3 – Make choices to align life with Scripture and partner with God to bless others. Joseph knew the cards he had been dealt – the hard and the good. He had enough time in prison to know those cards well and choose which ones to focus on, to dwell on. Joseph chose to make peace with the crappy cards and focus on the ways God had provided for him, cared for him, positioned him. When the time came that Joseph was once again face to face with his brothers, he chose to play the cards of blessing. He chose love.
No matter your past, no matter your family story, we can find healing and be whole. It does not mean we just Pollyanna our way through and ignore the hard things. No. Instead, we examine how our past has shaped us, lament the pain and hurt we have felt, and look to God for healing and a new way forward.
That new way forward is through Jesus Christ. God’s love is here, waiting to fill in all the painful and empty parts of our life. Through Jesus, God has made a way for us to find hope and belonging and wholeness in the family of God. As Paul write to the church at Ephesus: Blessed be the God and Father of our Lord Jesus Christ, who has blessed us in Christ with every spiritual blessing in the heavenly places, just as he chose us in Christ before the foundation of the world to be holy and blameless before him in love. He destined us for adoption as his children through Jesus Christ, according to the good pleasure of his will, to the praise of his glorious grace that he freely bestowed on us in the Beloved. In him we have redemption through his blood, the forgiveness of our trespasses, according to the riches of his grace that he lavished on us.
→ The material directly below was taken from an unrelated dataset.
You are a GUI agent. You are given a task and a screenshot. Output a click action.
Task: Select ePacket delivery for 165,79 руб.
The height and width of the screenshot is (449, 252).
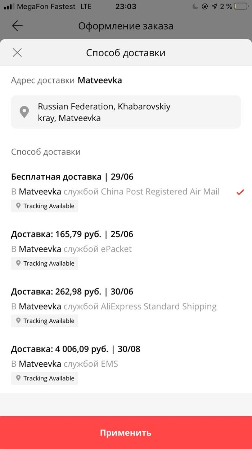point(72,234)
No matter the pain and legacy from our families of origin, through Jesus Christ we are adopted into the family of God. It won’t be perfect (Lord knows adoption is hard) and we will have to daily make choices to follow the example of Christ, to choose blessing, to keep God’s commandments to love God and love others. Yet it is through Christ, through forgiveness, that we can change our family tree and go forward knowing the grace of God to the thousandth generation.